"Who would want to live in something like that?" Stoiko asked, punching Grishkin's shoulder and laughing with the quiet energy of desperation.
"You're joking," said Yefremov. "Surely we're all in enough trouble as it is."
"We're not joking, Political Officer Yefremov, and these are our demands." The five dissidents had crowded into the Salyut the man shared with Valentina, backing him against the aft screen. The screen was decorated with a meticulously airbrushed photograph of the Premier, who was waving from the back of a tractor. Valentina, Korolev knew, would be in the museum now with Romanenko, making the straps creak. The Colonel wondered how Romanenko so regularly managed to avoid his duty shifts in the gun room.

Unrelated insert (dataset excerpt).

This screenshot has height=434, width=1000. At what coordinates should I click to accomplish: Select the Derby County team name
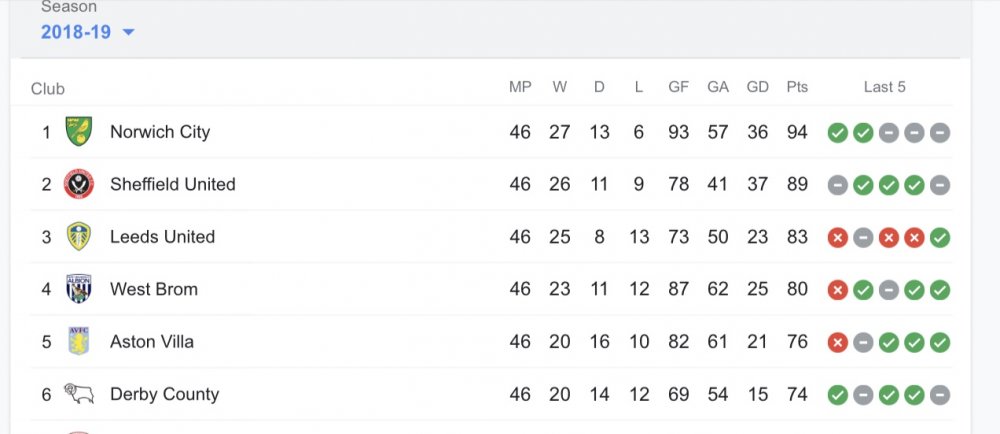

Yefremov shrugged. He glanced down the list of demands. "The Plumber must remain in custody. I have direct orders. As for the rest of this document-"
"You are guilty of unauthorized use of psychiatric drugs!" Grishkin shouted.
"That was entirely a private matter," said Yefremov calmly.
"A criminal act," said Tatjana.
"Pilot Tatjana, we both know that Grishkin here is the station's most active samisdata pirate! We are all criminals, don't you see? That's the beauty of our system, isn't it?" His sudden, twisted smile was shockingly cynical. "Kosmograd is not the Potemkin, and you are not revolutionaries. And you demand to communicate with Marshal Gubarev? He is in custody at Baikonur. And you demand to communicate with the Minister of Technology? The Minister is leading the purge." With a decisive gesture he ripped the printout to pieces, scraps of yellow flimsy scattering in free fall like slow-motion butterflies.
On the ninth day of the strike, Korolev met with Grishkin and Stoiko in the Salyut that Grishkin would ordinarily have shared with the Plumber.